Storing Large Images In Power BI Datasets

Jason Thomas and Gerhard Brueckl have both blogged on the subject of storing images as text inside a Power BI dataset:

http://sqljason.com/2018/01/embedding-images-in-power-bi-using-base64.html

https://blog.gbrueckl.at/2018/01/storing-images-powerbi-analysis-services-data-models/

Since they wrote those posts, however, Power BI has added the ability to set the Data Category property on measures as well as columns in tables.
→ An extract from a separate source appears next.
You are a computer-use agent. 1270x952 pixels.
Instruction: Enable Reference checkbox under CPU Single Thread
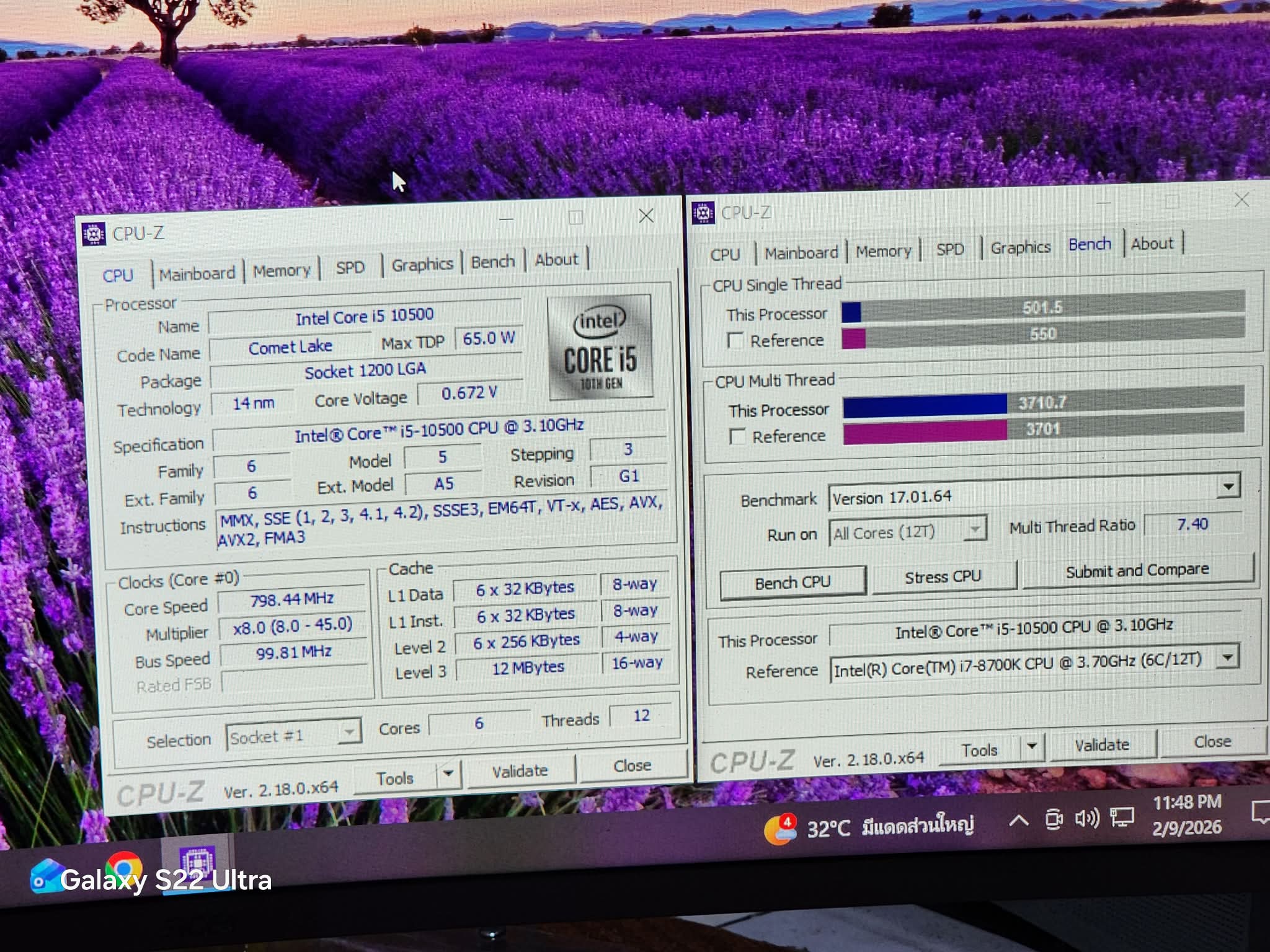point(735,341)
This means it is now possible to have the output of a DAX measure displayed as an image in a Power BI report and this in turn opens up a lot of new possibilities – including the ability to work around the maximum size of a text value that can be loaded into Power BI (see my previous blog post for more details) and therefore work with larger images.
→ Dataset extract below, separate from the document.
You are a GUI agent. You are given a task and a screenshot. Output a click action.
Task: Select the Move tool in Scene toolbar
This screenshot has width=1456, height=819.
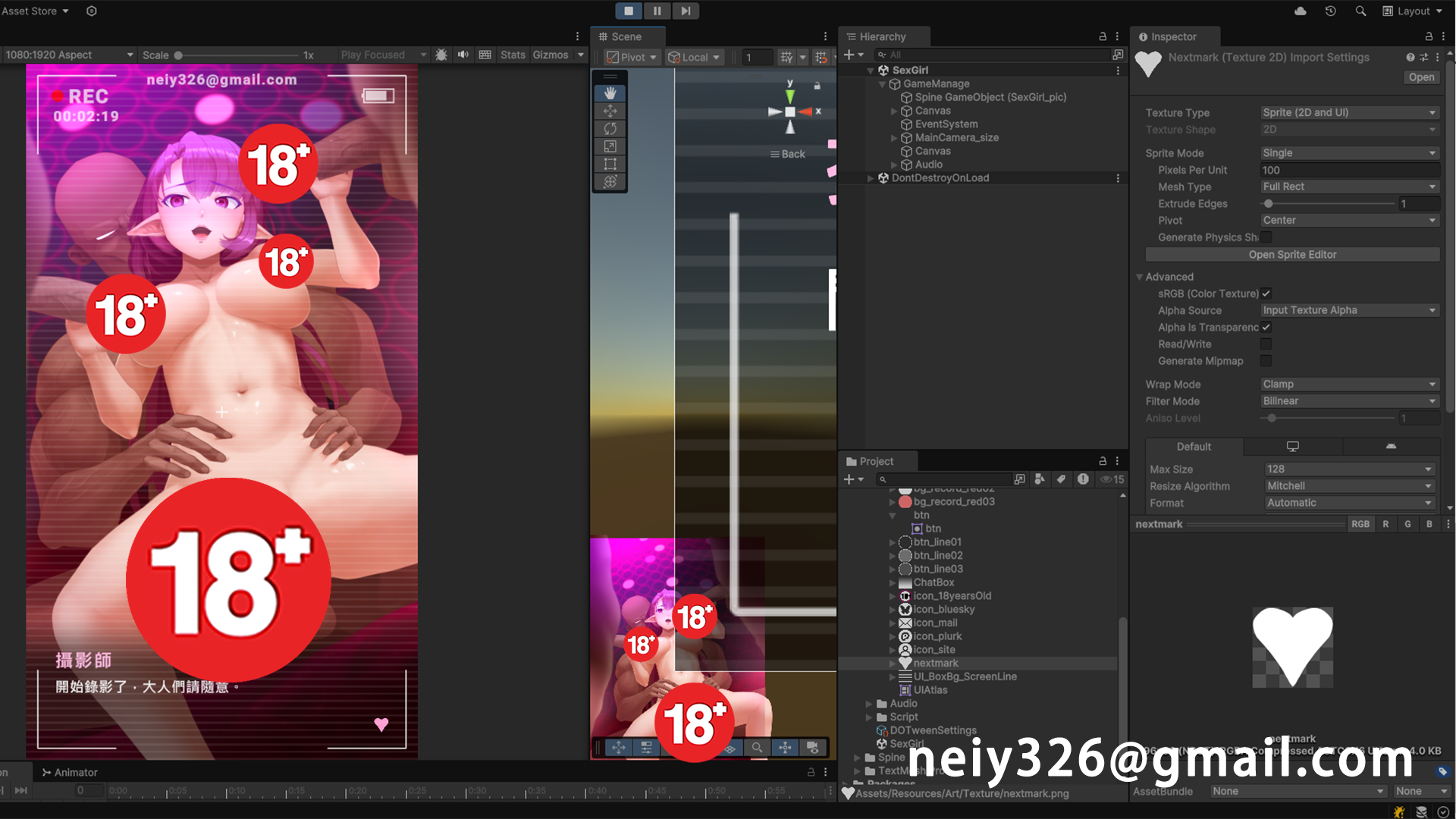[x=610, y=111]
Here’s a rather lovely picture of a rose:

2014-08-18 17.02.10_20Pct

The original is about 2.1MB; I have a folder on my PC where different versions of this picture, saved at different percentages of the original size, are stored:

image

Using the technique that Gerhard wrote about, where the pictures can be stored as text in a single cell in a Power BI dataset and then displayed (in this case I’m using the Image by CloudScope custom visual) some truncation of the image occurs even with the smallest files because of the 32766 character limit on the length of a text value that can be loaded into Power BI. Here’s what you see when you display the version of the picture that is 20% of the original size, a file of only 113KB:

image

To work around this, what you need to do is to split the text representation of the image up into multiple smaller text values stored across multiple rows, each of which is less than the 32766 character limit, and then reassemble them in a DAX measure after the data has been loaded.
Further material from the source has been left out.